The BCCI names its first set of paid selectors today. But a couple of the frontrunners are already feeling the heat, reports Anand Vasu.
Even before the 79th Annual General Meeting of the Board of Control for Cricket in India (BCCI) can get under way, speculation is rife over just who will be appointed as India's first set of paid national selectors. With office-bearers for all positions being elected unopposed, from Shashank Manohar, the president, to N Srinivasan, the secretary and MP Pandove, treasurer, the buzz around the Cricket Centre at the Wankhede Stadium in Mumbai was limited to the senior selection committee.
As late as Friday evening, nothing had been set in stone, with the focus shifting from the personalities in question to the norms that will be followed when appointing the selectors. At its last working committee meeting the BCCI decided on four points to be kept in mind:
1) Those who have played for India, or those who have played more than 25 first-class matches, will be considered for appointment.
2) While appointing a senior selector care should be taken to ensure that he should have retired at least 10 years ago.
3) The selector will be paid an annual honorarium of Rs 25 lakh.
4) The selector will not be an office-bearer of the BCCI or any of its affiliated units.
The critical clauses are points 2 and 4. At the moment Dilip Vengsarkar is ruled out as he is a vice-president of the
Mumbai Cricket Association. Vengsarkar, critically, has maintained silence through the brouhaha, neither confirming interest in continuing nor saying that he has had enough.
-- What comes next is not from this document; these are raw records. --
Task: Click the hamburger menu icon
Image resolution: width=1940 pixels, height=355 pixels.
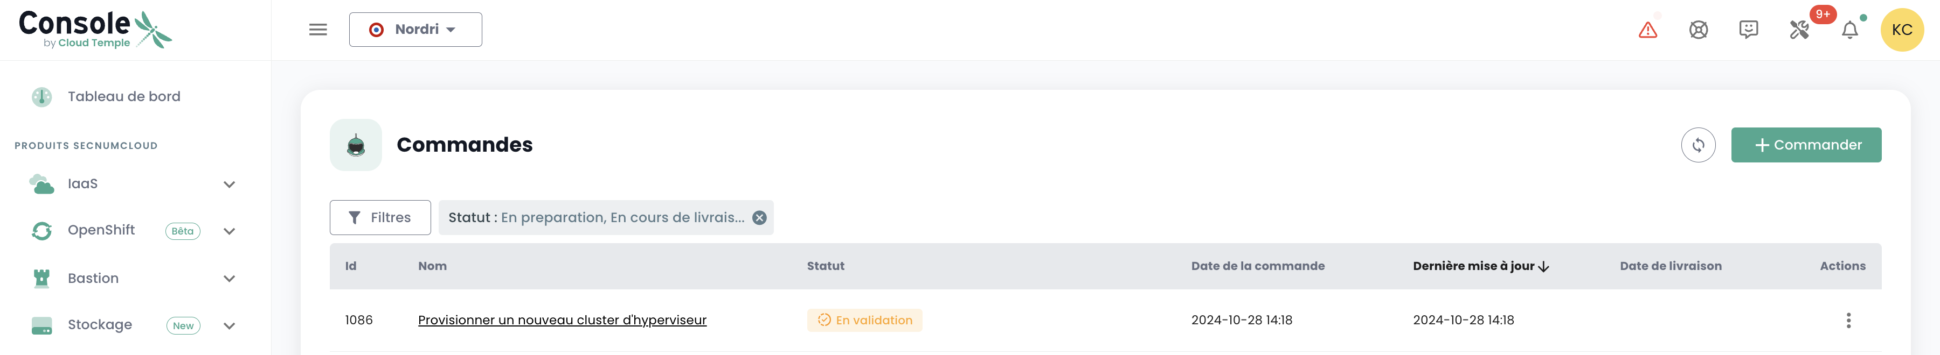Action: 318,29
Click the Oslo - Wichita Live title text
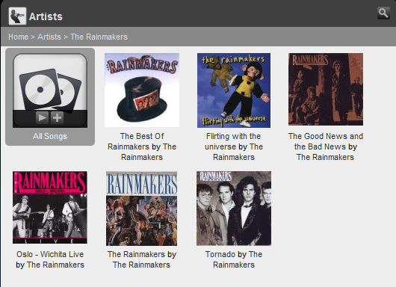This screenshot has height=287, width=396. pyautogui.click(x=50, y=259)
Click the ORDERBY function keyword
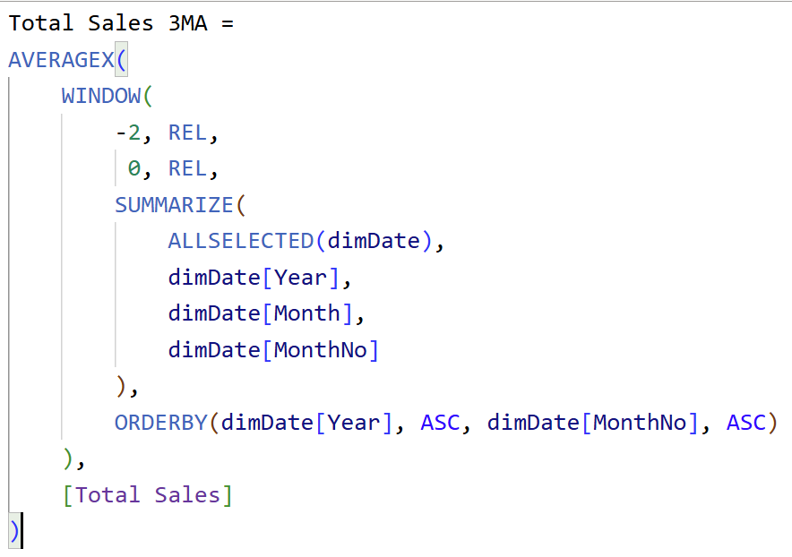 161,423
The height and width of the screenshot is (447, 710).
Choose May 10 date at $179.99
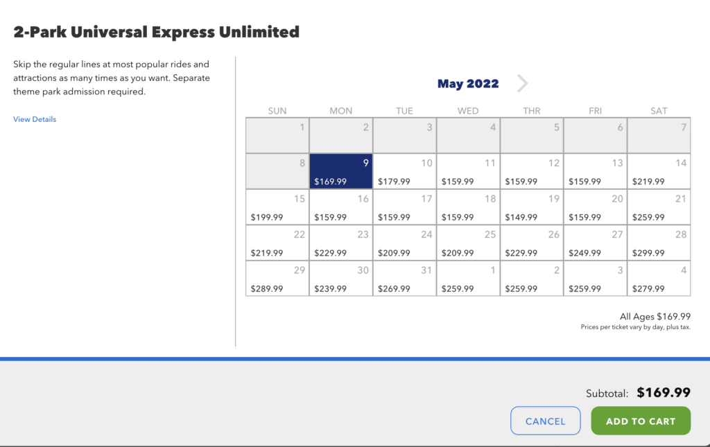(x=405, y=171)
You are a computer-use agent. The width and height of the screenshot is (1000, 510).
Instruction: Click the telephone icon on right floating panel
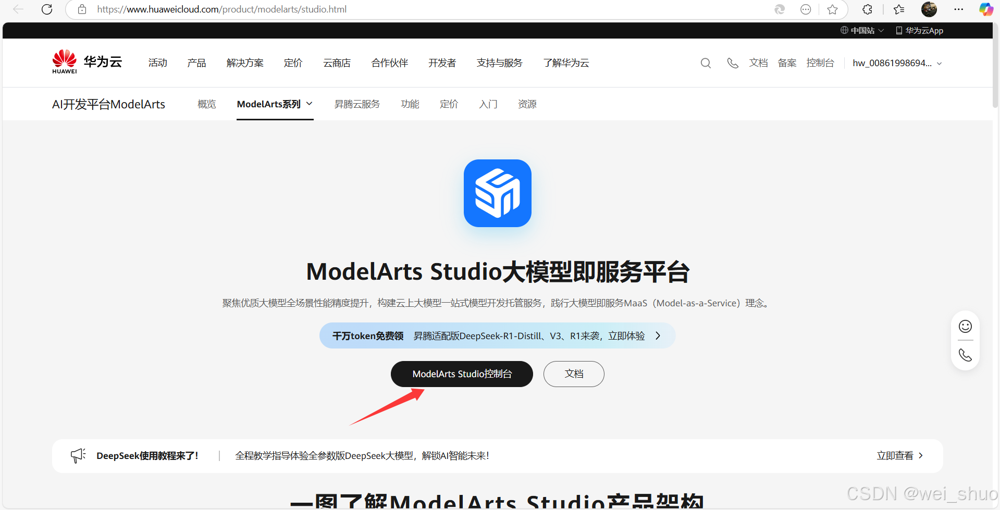[x=965, y=355]
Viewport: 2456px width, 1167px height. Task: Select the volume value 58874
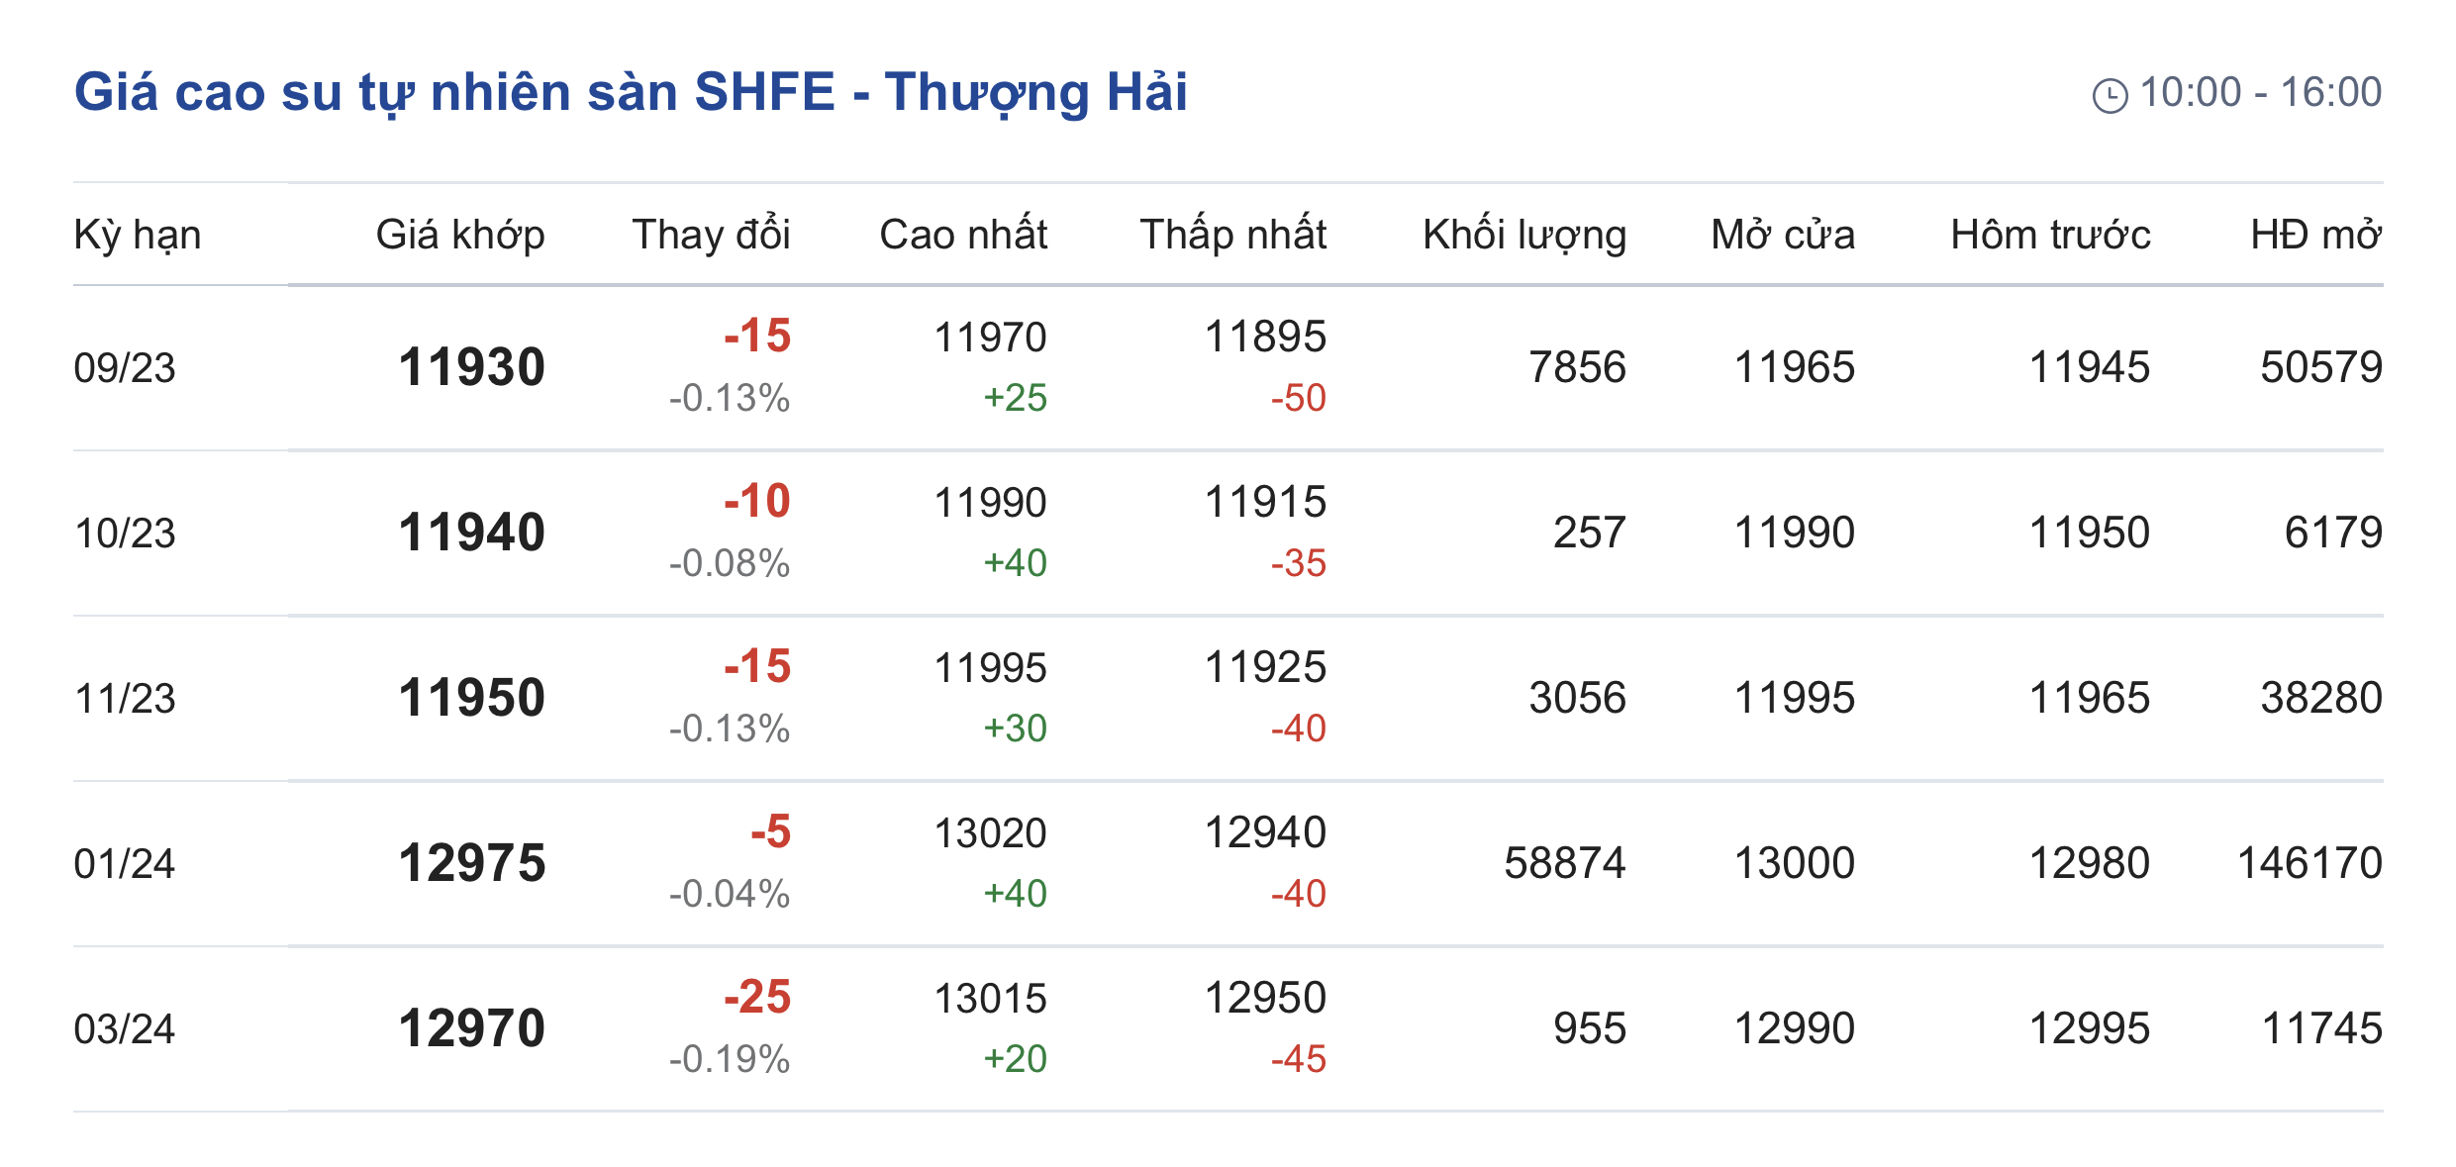(1564, 863)

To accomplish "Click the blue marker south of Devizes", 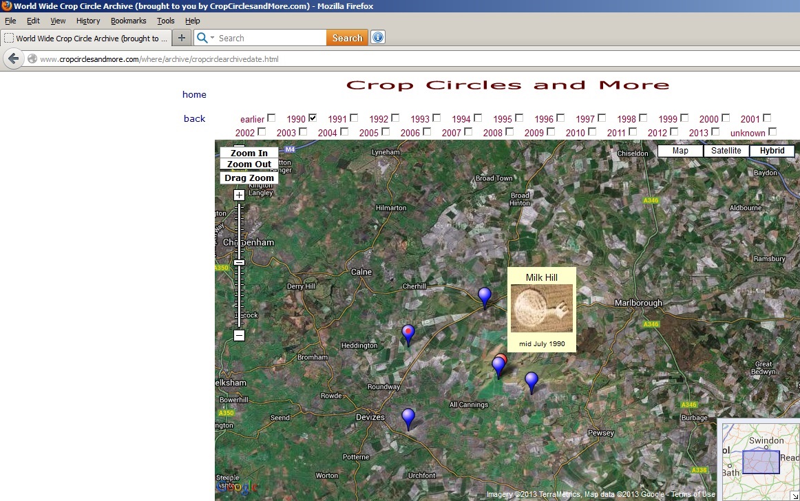I will tap(408, 417).
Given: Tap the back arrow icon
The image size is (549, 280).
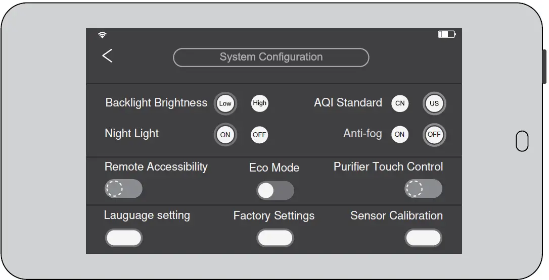Looking at the screenshot, I should [x=107, y=55].
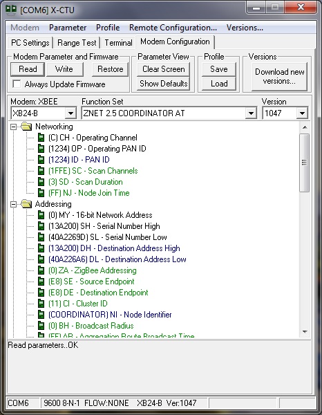This screenshot has height=415, width=322.
Task: Click the CH Operating Channel parameter icon
Action: [x=41, y=138]
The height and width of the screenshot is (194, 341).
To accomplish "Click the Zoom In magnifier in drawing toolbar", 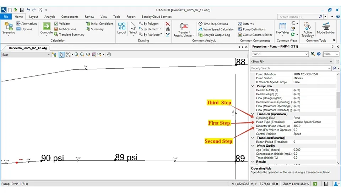I will coord(76,55).

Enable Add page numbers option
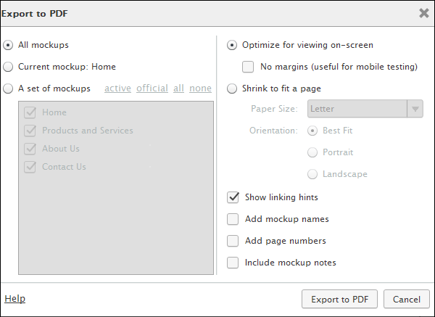pyautogui.click(x=233, y=241)
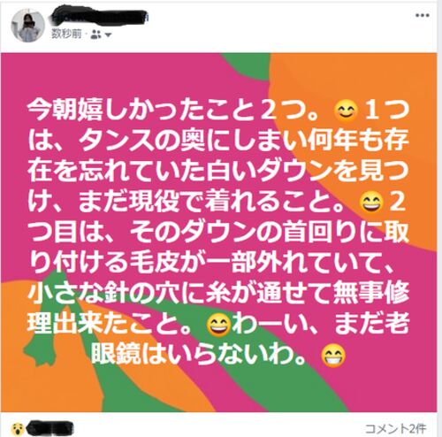
Task: Click the text line つ目は、そのダウンの首回りに取
Action: coord(218,232)
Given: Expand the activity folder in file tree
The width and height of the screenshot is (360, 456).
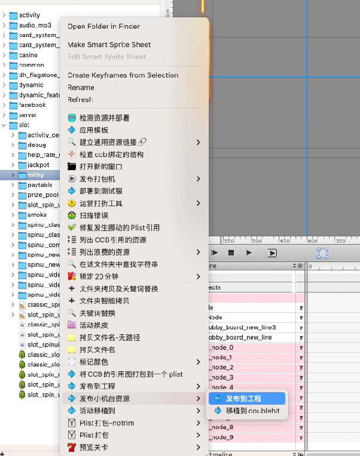Looking at the screenshot, I should pyautogui.click(x=5, y=15).
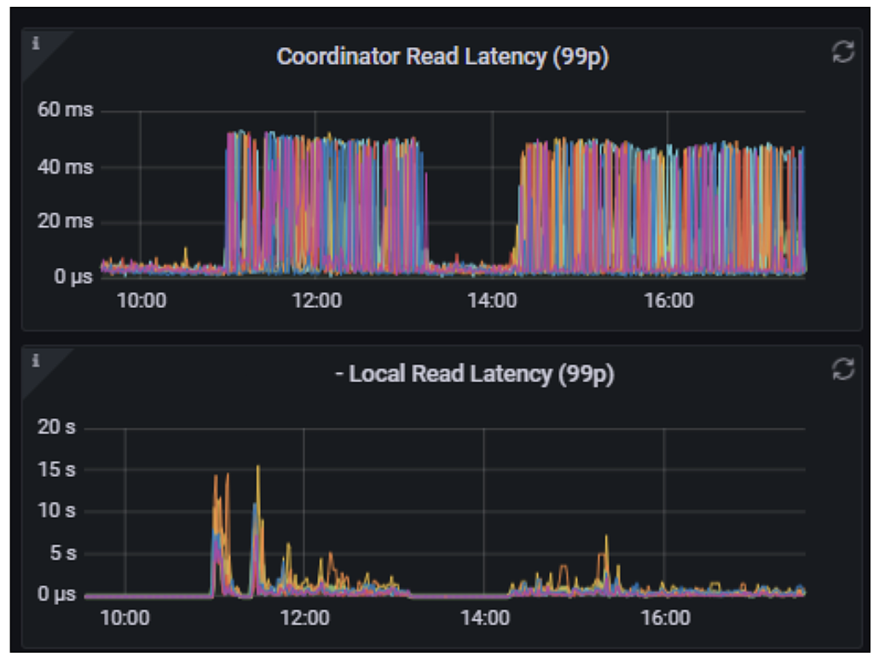Click the 14:00 time label in Coordinator panel

[492, 301]
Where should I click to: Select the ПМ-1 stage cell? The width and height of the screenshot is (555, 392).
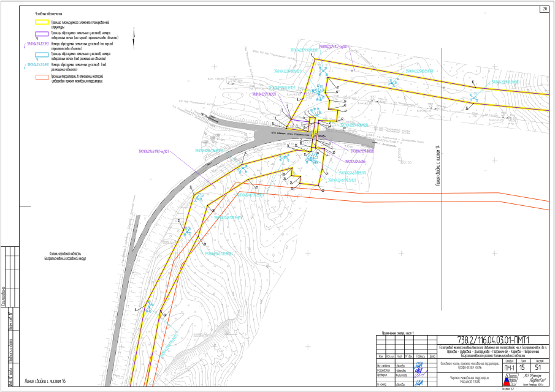coord(509,367)
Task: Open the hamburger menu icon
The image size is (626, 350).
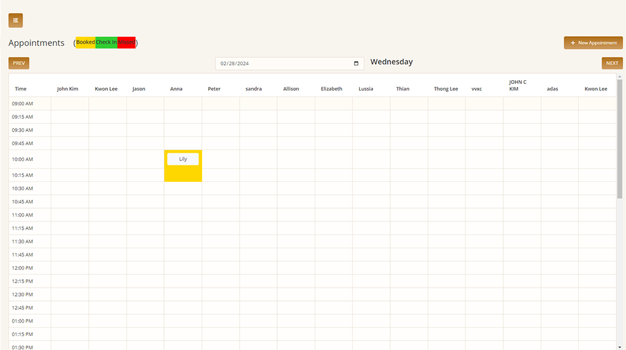Action: [x=15, y=20]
Vengsarkar will argue that the point disallowing office-bearers of the BCCI from a paid post should be removed, and he can cite the example of Professor Ratnakar Shetty, who draws a salary from the board as its Chief Administrative Officer while holding the post of treasurer at the Mumbai Cricket Association.
If these clauses are not removed, and it seems that the incoming office-bearers, Manohar and Srinivasan are reluctant to drop them completely, then more than one candidate who is being touted as a front-runner will be ruled out. Narendra Hirwani (Central) was in the India squad for the Mumbai Test against Australia in 2001 and only announced his retirement as late as February 2, 2006. Surendra Bhave (West), another name doing the rounds, played first-class cricket for Maharashtra as recently as 2001. Krishnamachari Srikkanth (South), who is tipped to take over as chairman, is clear on all counts, as are Raja Venkatraman (East) and Yashpal Sharma (North), the strong candidates for the posts.
Late on Friday there was a suggestion that the cooling off period — that the player should have retired 10 years ago — may be cut in half, but this still does not clarify the picture entirely. The BCCI is not rushing into finalising the senior selection committee and that is only understandable given that the team is in a critical phase. India are on the verge of a generational change with several senior cricketers in their mid 30s. If the phase is to be handled sensitively the board will need a strong selection committee with a clear vision.
President: Shashank Manohar; Honorary secretary: N Srinivasan, Treasurer: MP Pandove, Joint secretary: Sanjay Jagdale; Vice-presidents: Arun Jaitley (North), Shivlal Yadav (South), Arindam Ganguly (East), Chirayu Amin (West), Lalit Modi (Central).